The scientists looked specifically at how contaminated surfaces transmit flu and similar viruses; other nasties, such as norovirus, no doubt follow the same pattern.

Parents may be alarmed that the highest incidence, with two out of three samples showing evidence of a virus, was on “a plastic toy dog in the children’s playground”. But close behind, with half the samples containing viruses you really don’t want to catch, were the plastic trays at the security checkpoint.

The near-ubiquitous use of these trays is a relatively new phenomenon. In the olden days, when I worked in security at Gatwick, your bag trundled through the X-ray scanner on its own. But in an age when laptops and, often, shoes need to be checked separately, trays are the way to keep airport security queues moving.

“Of the surfaces tested, plastic security screening trays appeared to pose the highest potential risk, and handling these is almost inevitable for all embarking passengers,” concluded the study.

“Each security tray is rapidly recycled and potentially touched by several hundred passengers per day.”

Travellers who acquire respiratory ailments during their journeys often blame poor air circulation on board aircraft for their illness. But the research shows a strong possibility that they picked it up right at the start of the journey.

The research is aimed at recognising “hot spots” for contact transmission risk – which could be vital during the next pandemic. But passengers have their part to play by not travelling when they are ill.

This week an Emirates flight from Dubai was temporarily quarantined when it arrived at New York JFK because some passengers reported feeling ill. On the One Mile At A Time blog, one online comment from “Larry In NYC” read, alarmingly: “Will be on that flight with my family on Saturday – and two of them have been running a temperature and coughing (bacterial bronchitis they picked up from the third family member before we left home).”

Quite rightly, cabin crew are told not to fly when they are suffering from contagious conditions. Airlines should also make it easy (and free) to postpone flights when passengers present medical evidence of the threat they pose to other travellers.

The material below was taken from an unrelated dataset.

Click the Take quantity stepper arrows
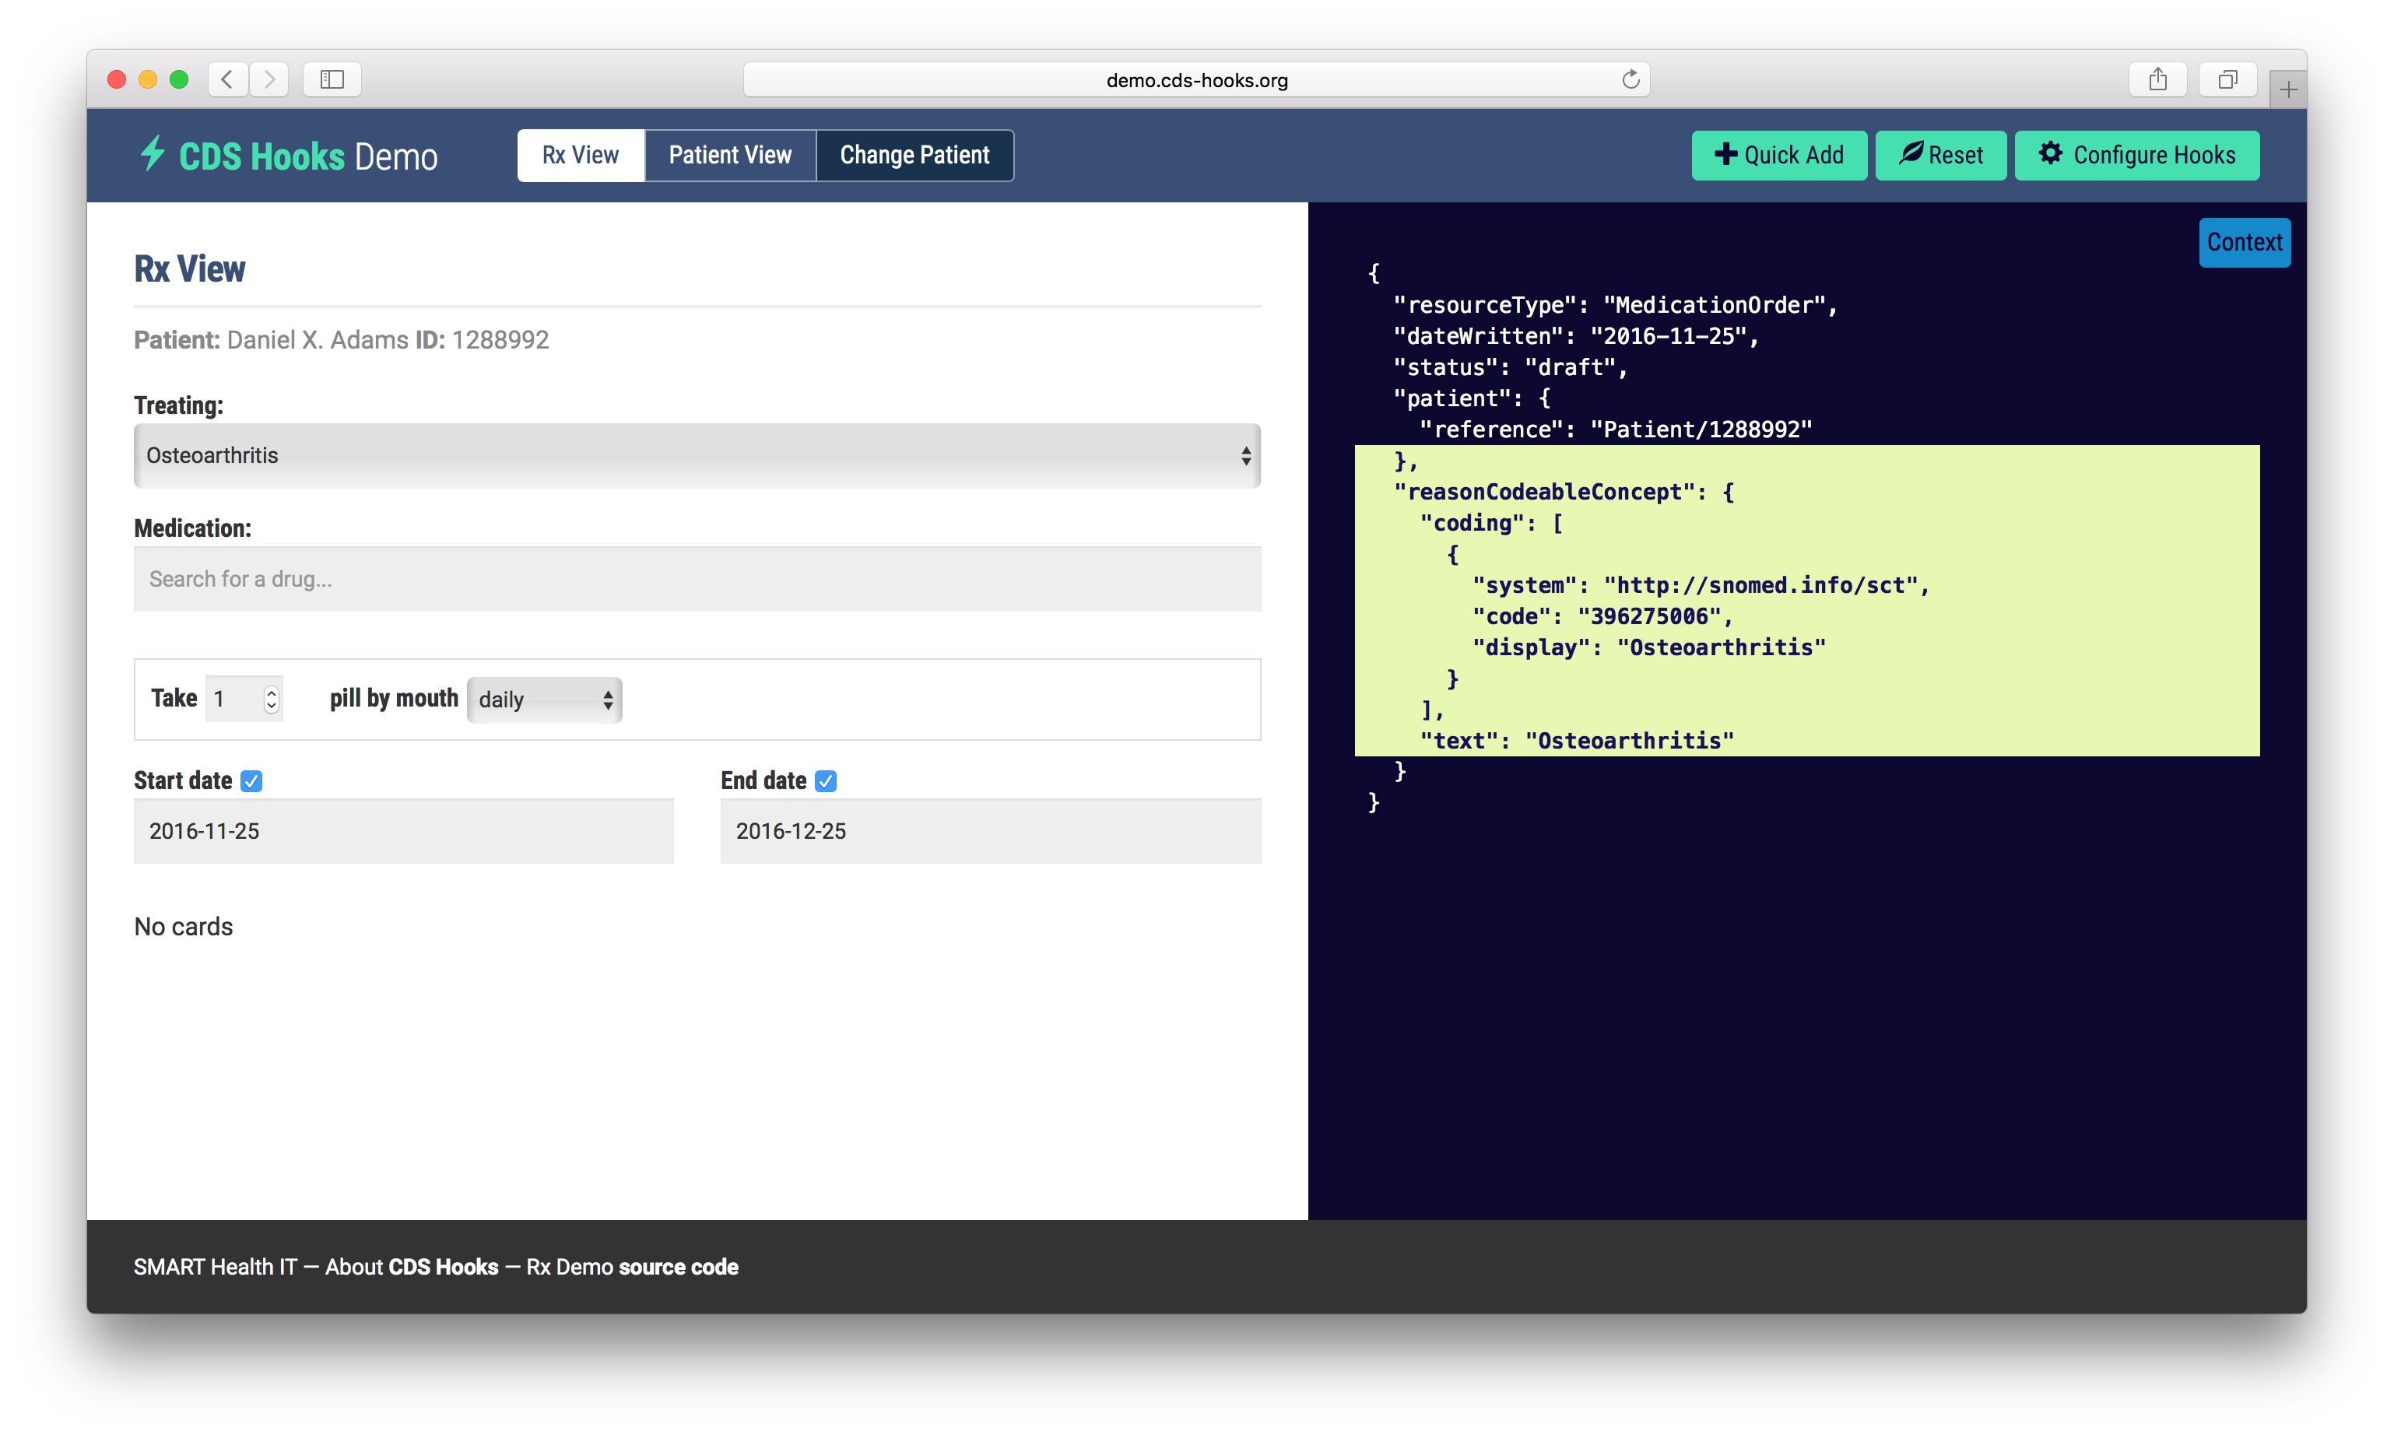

The best way not to become contagious yourself, of course, is not to get ill in the first place. No doubt you are meticulous about personal hygiene in normal life. But in the highly pressurised environment of an airport, it may be that you go straight from security to sit down and eat a meal.

Should you meet me in an airport security queue, I may be cheerfully stacking the plastic trays to speed the flow of passengers (and, in the case of Gatwick, to assist my ex-colleagues). But as soon as I am “airside”, I will go straight to wash my hands in the obsessive manner of Lady Macbeth.

By bringing the people of the world together, aviation inadvertently combines their various malaises in a terrifying microbial cocktail.

The other airport hotspot? After reading the survey I learned why you should always use contactless payment when paying at a pharmacy.

“Both rhinovirus and coronavirus OC43 were detected in the same sample from buttons of the payment terminal at the pharmacy,” said the researchers.

It does not take Sherlockian powers of deduction to work out that many of the people paying for stuff at pharmacies are unwell. Remember that when you’re queueing to pay for those now-essential wet wipes.